(Entries for locating words and elements)
-- begin --

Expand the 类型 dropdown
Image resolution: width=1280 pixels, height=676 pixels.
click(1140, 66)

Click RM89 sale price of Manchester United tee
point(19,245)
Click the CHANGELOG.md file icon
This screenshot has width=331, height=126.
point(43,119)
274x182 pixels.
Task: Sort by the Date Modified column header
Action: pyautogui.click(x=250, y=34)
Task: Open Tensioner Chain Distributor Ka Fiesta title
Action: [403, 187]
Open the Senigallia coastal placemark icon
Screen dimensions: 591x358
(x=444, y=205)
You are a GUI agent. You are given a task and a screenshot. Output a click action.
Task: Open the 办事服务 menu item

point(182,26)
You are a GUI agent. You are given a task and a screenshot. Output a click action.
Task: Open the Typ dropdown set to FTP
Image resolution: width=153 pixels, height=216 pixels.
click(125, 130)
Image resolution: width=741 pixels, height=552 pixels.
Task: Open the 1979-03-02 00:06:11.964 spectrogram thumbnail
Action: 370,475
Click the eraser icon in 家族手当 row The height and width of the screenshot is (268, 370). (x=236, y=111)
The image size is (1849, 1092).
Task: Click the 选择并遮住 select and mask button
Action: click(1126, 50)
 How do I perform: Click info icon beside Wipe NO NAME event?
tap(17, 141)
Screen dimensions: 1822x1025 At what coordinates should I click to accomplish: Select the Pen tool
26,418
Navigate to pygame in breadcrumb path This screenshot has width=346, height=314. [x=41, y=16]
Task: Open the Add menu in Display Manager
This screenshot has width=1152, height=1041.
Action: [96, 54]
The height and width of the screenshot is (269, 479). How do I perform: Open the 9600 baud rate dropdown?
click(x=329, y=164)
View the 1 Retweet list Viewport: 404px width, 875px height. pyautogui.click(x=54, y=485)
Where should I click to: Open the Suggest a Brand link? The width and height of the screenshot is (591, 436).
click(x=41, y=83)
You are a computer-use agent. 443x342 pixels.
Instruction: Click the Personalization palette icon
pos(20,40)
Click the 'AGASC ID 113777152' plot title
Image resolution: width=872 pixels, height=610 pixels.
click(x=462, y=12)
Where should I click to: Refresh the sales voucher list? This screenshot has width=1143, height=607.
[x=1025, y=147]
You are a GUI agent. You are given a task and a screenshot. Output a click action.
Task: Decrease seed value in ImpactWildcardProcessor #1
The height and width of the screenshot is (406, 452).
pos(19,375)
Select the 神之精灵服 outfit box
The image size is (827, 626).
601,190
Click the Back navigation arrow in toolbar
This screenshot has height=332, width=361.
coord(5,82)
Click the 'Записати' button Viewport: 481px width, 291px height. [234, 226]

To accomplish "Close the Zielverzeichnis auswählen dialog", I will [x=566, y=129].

-- end --

__Work required__
Copy out, word for word, the lines of the material from the line containing "Where should I click to: Refresh" up to and including the final line of the material.

__Response for this exercise__
Where should I click to: Refresh the sales voucher list? This screenshot has width=1143, height=607.
[x=1025, y=147]
You are a GUI agent. You are given a task and a screenshot. Output a click action.
Task: Decrease seed value in ImpactWildcardProcessor #1
The height and width of the screenshot is (406, 452).
pos(19,375)
Select the 神之精灵服 outfit box
The image size is (827, 626).
601,190
Click the Back navigation arrow in toolbar
This screenshot has height=332, width=361.
coord(5,82)
Click the 'Записати' button Viewport: 481px width, 291px height. [234, 226]

To accomplish "Close the Zielverzeichnis auswählen dialog", I will [x=566, y=129].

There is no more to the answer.